Paris by the Book(32)



I thought: Robert would have loved this.

The bell rang. I shoved aside the thought—still automatic after thirteen months—that it might be Robert, and went out to meet Asif.



* * *





He all but snapped to attention and greeted me formally: “Hello, Madame Eady.” English, I would learn, was his way of showing off; he’d spent most of his childhood in Quebec speaking French. (English was probably safer for him in Paris anyway, as the French can find Quebecois accents more humorously awful than Americans’.)

“Hey,” Ellie said, suddenly appearing at the top of the spiral staircase. She smiled at Asif, looked carefully at me, and announced, “I’ll be right back.”

“Okay!” Daphne said.

“And while I’m gone,” Ellie said, “nobody talk.” She disappeared.

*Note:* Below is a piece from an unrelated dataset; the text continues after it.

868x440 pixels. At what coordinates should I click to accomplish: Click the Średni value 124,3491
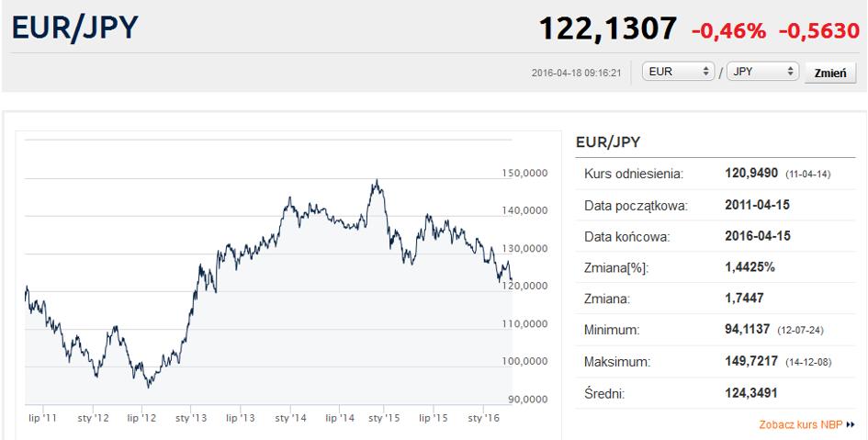[751, 393]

“Ignore her, Asif,” I said, and he pretended to relax, at least until I told Daphne to check on the twins. Daphne’s departure would leave the two of us alone.

Asif was smoothly handsome, with lashes longer than Ellie’s, and he was taller than all of us. Eight or nine feet, I’d guess. I liked that. And that our idle conversation revealed that an abiding passion of Asif’s (driven by military or diplomatic life, I assumed) was safety. Ellie was my treasure, or a large part of the dwindling hoard I had left. I didn’t want her stolen away by anyone or anything in Paris; Asif seemed up to the task of protecting her.

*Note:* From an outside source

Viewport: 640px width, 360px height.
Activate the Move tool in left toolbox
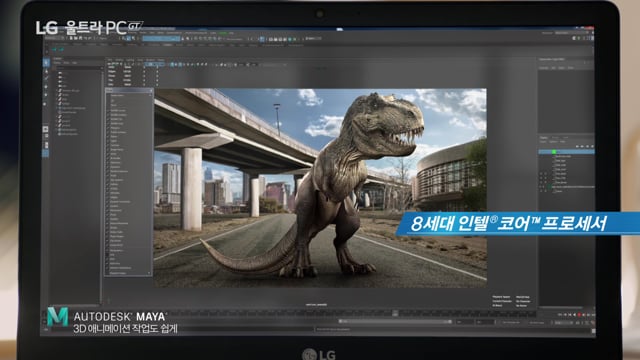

Still, when Asif swung his security discussion around to the store, I grew uneasy. Was it secure? Night and day? I thought about telling him about the king’s lions. But I thought: even after I explained, Asif wouldn’t get that. And I thought: I wish for Ellie someone who would get that, someone like her dad.

My wandering mind had missed Asif wandering into a new topic, books. When I began listening again, I heard him asking me a question. I asked him to repeat it and then winced when he winced; he must have thought I was critiquing his English. No, it turned out, just his canon. Trying to impress me, he asked if I’d read Aristotle, Plato, Shakespeare, Kant; trying to be helpful, I asked if he’d ever read anything written by a woman.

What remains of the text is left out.